The themes featured in this report ranges from new limits to media freedom, reporting challenges and restrictions, misinformation and ‘infodemic’, health and safety, negative economics, digital dependency and mental health and wellbeing. These challenges are explored through the day to day personal experiences of journalists reporting during the pandemic.
New Limits to media freedom
About 17 countries passed a ‘Fake news’ legislation which limits what journalists can report on. Ashfaq Khalfan, Amnesty International’s Director of Law and Policy said, “it is truly alarming to see how many governments are more interested in protecting their own reputations than in saving lives.”
A senior newspaper reporter in Malawi said that when the government rushed to implement a lockdown with only 36 cases identified it raised suspicion. When the lockdown was successfully blocked it reinforced the narrative that the government was using the lockdown to prevent elections from happening. The report notes how governments were using Covid-19 to manipulate and control a narrative.
Reporting challenges and restrictions
Lockdowns, curfews and travel restrictions did not augur well for journalists in many countries as they were unable to report effectively. In Uganda, a reporter from an independent daily newspaper recounts how the government restricted movement, “public transport was banned for several months. This greatly affected me since even when restrictions were lifted the price of transport doubled.”
Misinformation and ‘infodemic’
Reuters reported that Facebook had removed seven million posts with false information about the virus. The report notes how misinformation is an obstruction for journalists because journalists need to produce articles or texts which are factual whilst combatting fake news, which can be challenging considering the speed at which fake news is shared. A Malawian journalists added that, “the information from the government on coronavirus has not always been trustworthy, especially at the beginning of the pandemic. The reasons are mainly political in nature.”
Kandani Ngwira, a newspaper journalists in Malawi suggested some solutions in fighting fake news. “Good governance can help reduce fake news. Even civic education can work only in an environment where citizens trust their political leaders,” he said.
Health and safety
According to the Geneva-based Press Emblem Campaign (PEC), by November 15, 2020 at least 462 journalists had died from covid-19.
The report also notes that 30% of field reporters were not given any personal protective equipment (PPE) during the first wave of the pandemic. “…there were times when I would not attend an important diary [event] on the pandemic due to the lack of PPE,” said a Zimbabwean journalist.
The journalism industry had been facing financial constraints particularly newspapers even before the pandemic and these constraints were worsened by covid-19.
As many countries have gone into lockdowns and implemented curfews and travel restrictions, it makes it difficult to report. The challenges that journalists face from working from home are reliable access to internet, high data costs, unsuitable equipment and power outages.

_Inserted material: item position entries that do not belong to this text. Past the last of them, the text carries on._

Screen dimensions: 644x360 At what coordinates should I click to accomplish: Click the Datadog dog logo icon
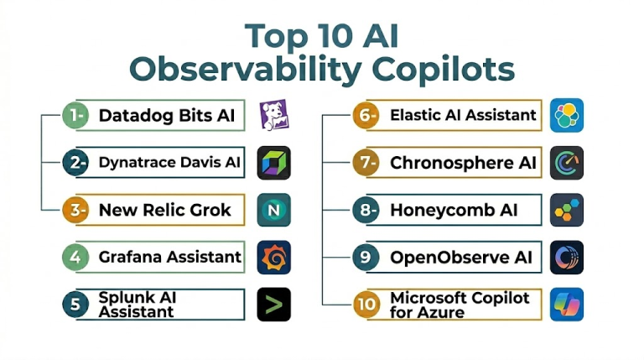[274, 115]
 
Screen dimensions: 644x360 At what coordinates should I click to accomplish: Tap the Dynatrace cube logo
[274, 163]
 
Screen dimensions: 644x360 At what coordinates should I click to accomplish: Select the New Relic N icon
[274, 210]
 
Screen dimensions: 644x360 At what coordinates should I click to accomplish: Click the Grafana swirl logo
[274, 258]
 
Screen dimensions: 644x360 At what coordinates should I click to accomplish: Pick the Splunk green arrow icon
[274, 305]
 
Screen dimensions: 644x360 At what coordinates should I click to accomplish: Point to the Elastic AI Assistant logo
[567, 115]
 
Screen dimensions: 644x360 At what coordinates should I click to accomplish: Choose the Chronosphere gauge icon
[567, 163]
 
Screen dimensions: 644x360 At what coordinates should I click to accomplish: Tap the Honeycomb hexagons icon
[567, 210]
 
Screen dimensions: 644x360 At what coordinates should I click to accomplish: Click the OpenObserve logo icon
[567, 258]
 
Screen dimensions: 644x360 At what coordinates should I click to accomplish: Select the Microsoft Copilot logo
[567, 305]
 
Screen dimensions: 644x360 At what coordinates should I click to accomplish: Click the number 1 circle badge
[75, 116]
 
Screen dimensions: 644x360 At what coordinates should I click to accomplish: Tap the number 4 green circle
[75, 258]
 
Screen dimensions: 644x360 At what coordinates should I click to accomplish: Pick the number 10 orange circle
[366, 305]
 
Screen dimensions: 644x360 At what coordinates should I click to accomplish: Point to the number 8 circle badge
[366, 210]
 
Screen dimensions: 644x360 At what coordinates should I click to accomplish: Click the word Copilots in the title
[443, 70]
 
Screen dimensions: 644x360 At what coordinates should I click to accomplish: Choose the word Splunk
[126, 298]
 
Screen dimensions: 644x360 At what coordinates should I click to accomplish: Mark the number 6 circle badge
[366, 116]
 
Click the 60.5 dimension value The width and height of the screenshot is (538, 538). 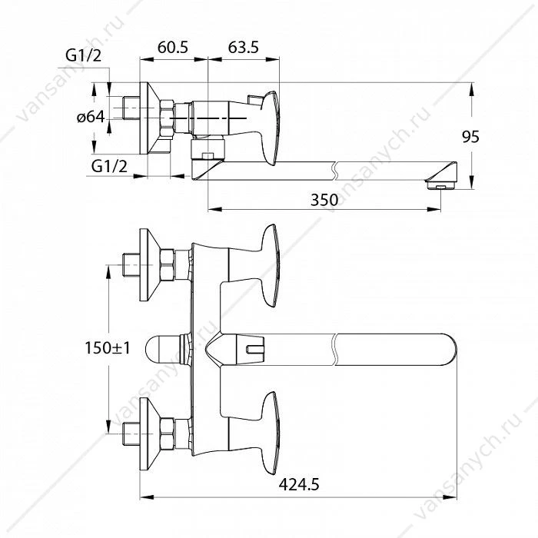click(173, 48)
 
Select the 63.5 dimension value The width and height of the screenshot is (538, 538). click(244, 48)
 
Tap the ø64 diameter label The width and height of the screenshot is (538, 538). click(91, 118)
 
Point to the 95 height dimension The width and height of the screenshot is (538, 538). click(470, 137)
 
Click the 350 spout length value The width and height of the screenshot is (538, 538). click(324, 200)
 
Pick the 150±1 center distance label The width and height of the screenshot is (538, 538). click(108, 348)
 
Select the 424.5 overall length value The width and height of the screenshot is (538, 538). click(299, 485)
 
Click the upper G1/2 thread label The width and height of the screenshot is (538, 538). click(84, 55)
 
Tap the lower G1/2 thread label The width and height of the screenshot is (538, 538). click(109, 167)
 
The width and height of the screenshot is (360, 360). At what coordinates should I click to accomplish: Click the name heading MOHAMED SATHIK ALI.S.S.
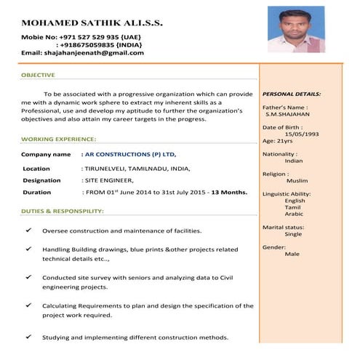point(92,23)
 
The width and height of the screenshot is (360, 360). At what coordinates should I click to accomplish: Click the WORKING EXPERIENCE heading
point(58,138)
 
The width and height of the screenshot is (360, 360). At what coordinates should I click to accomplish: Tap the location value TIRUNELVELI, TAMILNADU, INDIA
point(137,168)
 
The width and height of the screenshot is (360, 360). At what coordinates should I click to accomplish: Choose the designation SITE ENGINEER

A journalist in Zimbabwe said it was a challenge working from home due to high data costs and poor internet connections which was worsened by a 50% pay cut.
Mental health and wellbeing
The report notes the importance of journalists prioritising their mental and physical health. The United Nations said mental health, “must be front and centre of every country’s response to and recovery from the Covid-19 pandemic”. It further stated, “there’s a growing recognition that Covid-19 has impacted journalists by disrupting working practices and pervading their day-to-day lives.”
Although the main focus of the report was on the challenges faced by journalists reporting on the pandemic, it offers inspirational examples for newsrooms and journalists as many countries go through the second and third wave of Covid-19 and shares news ways to cover this crisis. Some of the suggest solutions include finding new approaches to storytelling and new products; seek collaborations and partnerships ranging from content sharing, to data sharing and research.